HSV-2 spreads almost exclusively through sexual contact and is the more common cause of recurrent genital herpes. About 520 million people globally had genital HSV-2 in 2020. It’s possible to carry both types simultaneously: an estimated 50 million people do.

Can You Get Herpes From Objects or Surfaces?

Herpes can technically survive on dry surfaces for anywhere from a few hours to several weeks under laboratory conditions, with longer survival at lower humidity. However, the real-world risk of catching herpes from a toilet seat, towel, or doorknob is extremely low. The virus is fragile outside the body in typical environments, and transmission requires a sufficient viral load making contact with vulnerable skin. Direct contact with infected secretions or skin remains the primary mode of spread. You don’t need to worry about casual contact like handshakes, hugging, or sitting on shared surfaces.

Asymptomatic Shedding and Why It Matters

Many people with herpes never have a noticeable outbreak, or their symptoms are so mild they mistake them for something else. The World Health Organization estimates that more than 200 million people experienced at least one symptomatic episode in 2020, but hundreds of millions more carry the virus without obvious signs. During asymptomatic shedding, the virus reaches the skin surface in amounts large enough to infect a partner. This is the main reason herpes continues to spread so efficiently: people transmit it without knowing they have it.

How Quickly Symptoms Appear After Exposure

If you do develop symptoms after exposure, they typically show up within 2 to 12 days. A first outbreak tends to be the most severe, often involving clusters of small, painful blisters on or around the genitals, anus, or mouth. These blisters break open into shallow ulcers, then crust over and heal. Some people also experience flu-like symptoms during a first episode, including fever, body aches, and swollen lymph nodes.

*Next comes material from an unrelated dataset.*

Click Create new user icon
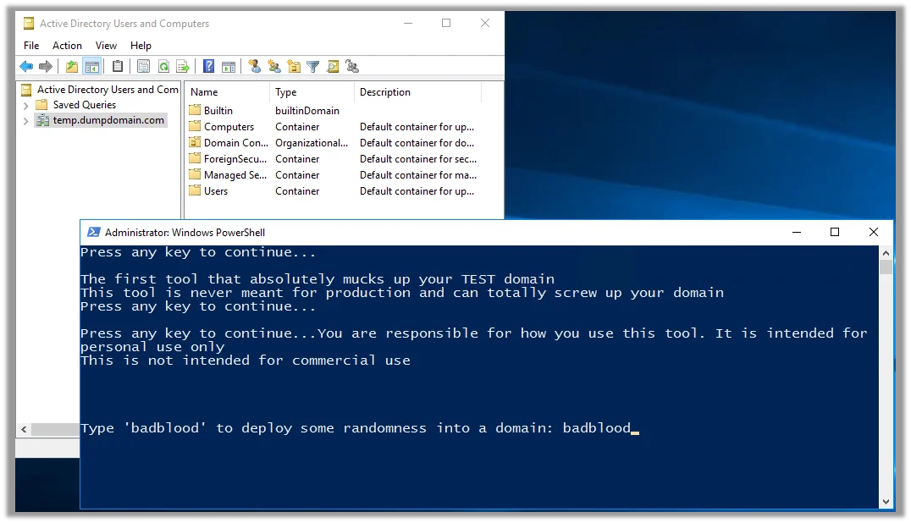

Many people, though, never get a noticeable first outbreak. If you think you’ve been exposed and want to confirm your status with a blood test, keep in mind that it can take up to 16 weeks for antibodies to reach detectable levels. Testing too early after a possible exposure can produce a false negative.

Transmission During Pregnancy

A mother can pass herpes to her baby during delivery, and neonatal herpes is a serious condition. The risk varies enormously depending on timing. A mother who acquires a brand-new herpes infection late in pregnancy poses the highest risk to her newborn because her body hasn’t yet built up protective antibodies. For mothers who already had herpes before pregnancy and experience a recurrence near delivery, the transmission rate drops to less than 1%. This distinction matters because it shapes how delivery is managed and whether preventive measures are needed.

Reducing the Risk of Transmission

Condoms provide meaningful protection, particularly for women. A study published in JAMA found that consistent condom use significantly reduced the risk of women acquiring HSV-2 from male partners. The protection for male partners was less clear in that study, likely because herpes can affect skin areas a condom doesn’t cover. Still, condoms remain one of the most accessible tools for lowering risk.

Daily suppressive antiviral therapy is another effective strategy. When someone with genital HSV-2 takes a daily antiviral, it reduces the frequency of outbreaks by 70% to 80% and lowers the rate of transmission to sexual partners. Combining daily antivirals with condom use provides the strongest protection for couples where one partner has herpes and the other doesn’t.

Avoiding sexual contact during active outbreaks further reduces risk, since viral shedding is highest when sores are present. But because asymptomatic shedding also drives transmission, abstaining only during visible outbreaks doesn’t eliminate the possibility entirely. Open communication with partners and awareness of your own status through testing remain the most practical ways to manage the risk.